Concrete pressure points:

  • Coarse cursor filter — cursor_to_gmail_after_filter emitted a day filter only, so any sync within the same calendar day refetched the whole day window.
  • Fixed page ceiling — 20 pages × PAGE_SIZE (25) = 500 requests per pass even when 0 messages would be new.
  • No head-unchanged shortcut — the early-stop only fired after parsing a full page and finding every id already in synced_ids.
  • Disjoint coalesce — on_trigger never touched the scheduler's last-sync map, so trigger syncs and periodic syncs raced.

Solution

Pure rust-core, no FE / schema migration.
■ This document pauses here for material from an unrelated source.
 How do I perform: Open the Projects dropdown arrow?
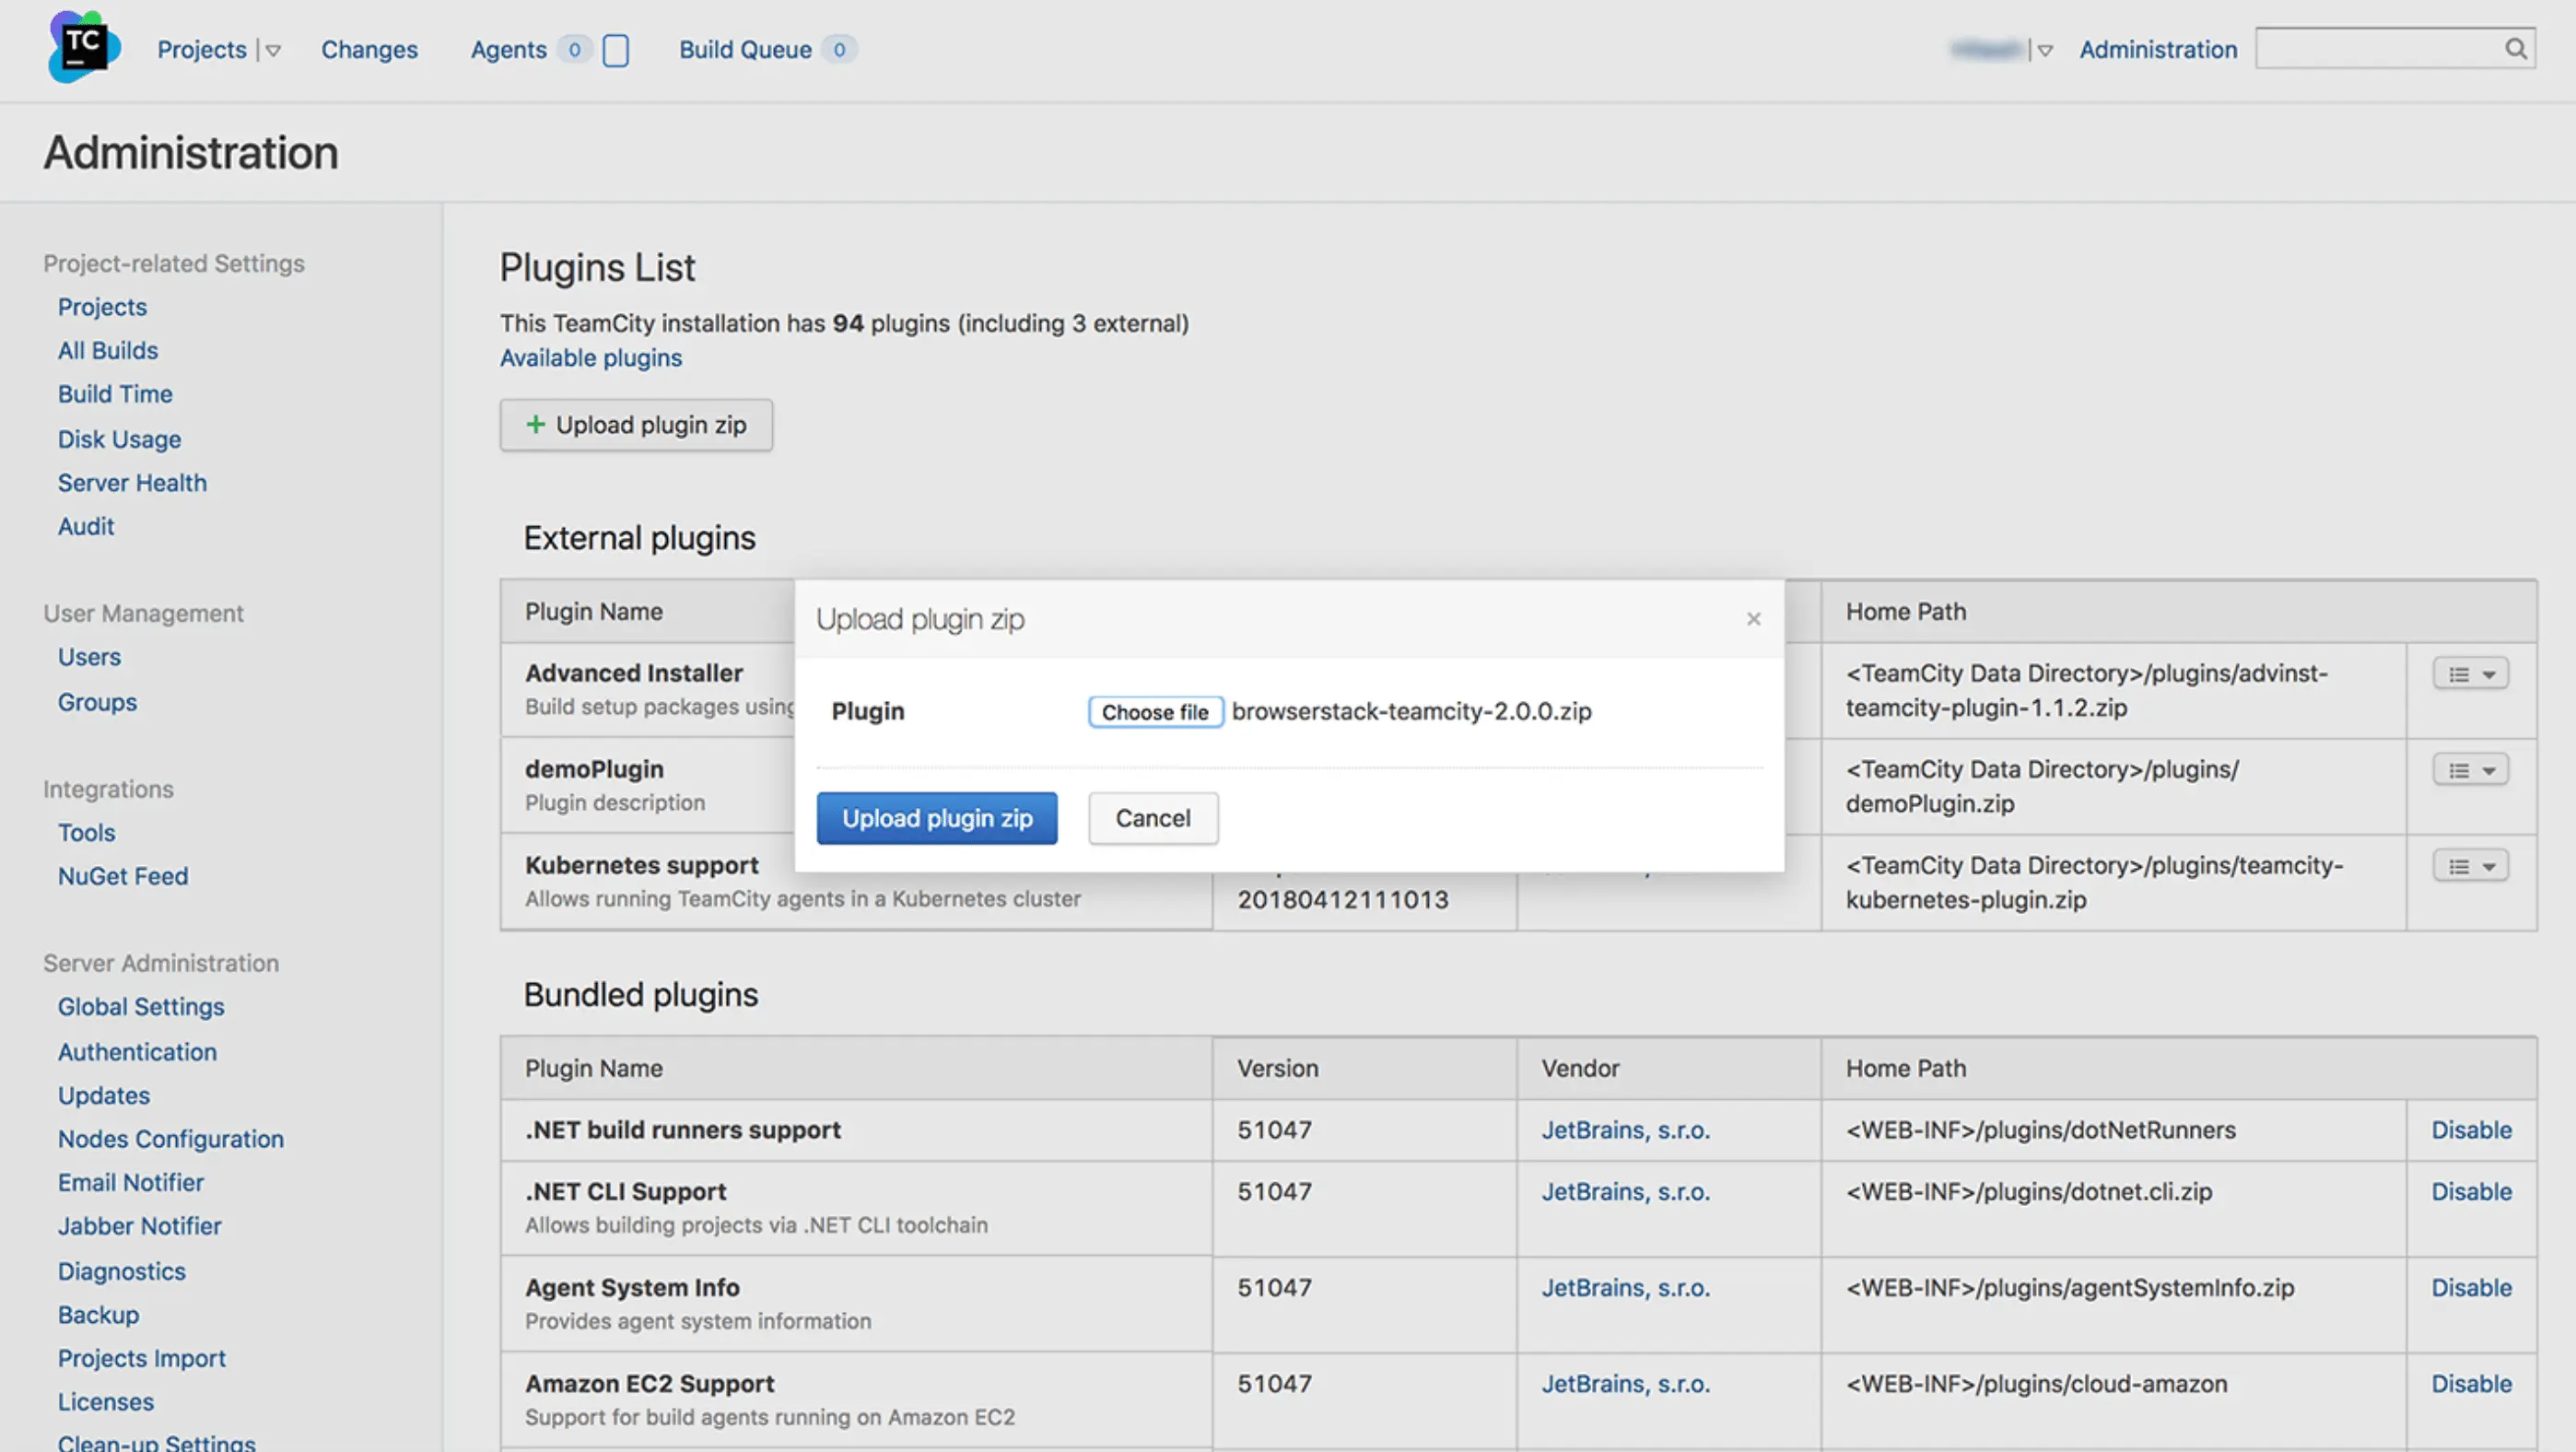[273, 51]
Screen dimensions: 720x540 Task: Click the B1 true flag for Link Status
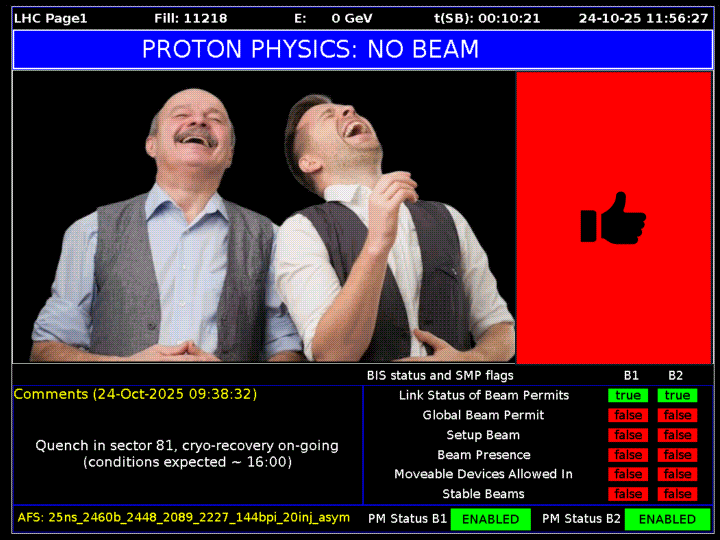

Files touched:

  • composio/providers/gmail/sync.rs — new cursor_to_gmail_after_epoch_filter plus a shared parse_cursor_to_epoch_secs helper. The legacy day filter stays as a parse fallback for non-numeric cursors. 11 new unit tests on the helpers (including a round-trip check between the epoch filter and the recency parser).
  • composio/providers/sync_state.rsSyncState gains optional last_seen_id and last_sync_at_ms fields, both #[serde(default)] so existing on-disk state blobs deserialize cleanly. New set_last_seen_id / set_last_sync_at_ms setters, plus tests for the legacy-blob path, the setters, and an extended serialization round-trip.
  • composio/providers/gmail/provider.rs:
    • Query construction prefers after:<epoch>; falls back to the day filter only if the cursor cannot be parsed as a timestamp.
    • Adaptive max_pagesRECENT_SYNC_MAX_PAGES = 2 when now - last_sync_at_ms < RECENT_SYNC_WINDOW_MS (5 min), full MAX_PAGES_PER_SYNC = 20 otherwise. Initial connection-created syncs always get the full ceiling.
    • First-page first-message early-stop keyed on last_seen_id. Captures the freshest server-side id (newest_id) on page 0 message 0 regardless of dedup status so the next sync has a stable head-marker.
    • Stop-reason tracking (max_pages, budget_exhausted, empty_page, head_unchanged, page_all_synced, no_more_pages) folded into the structured completion log and the SyncOutcome.details JSON. Adds requests, messages_total, messages_new, dup_ratio, adaptive_cap.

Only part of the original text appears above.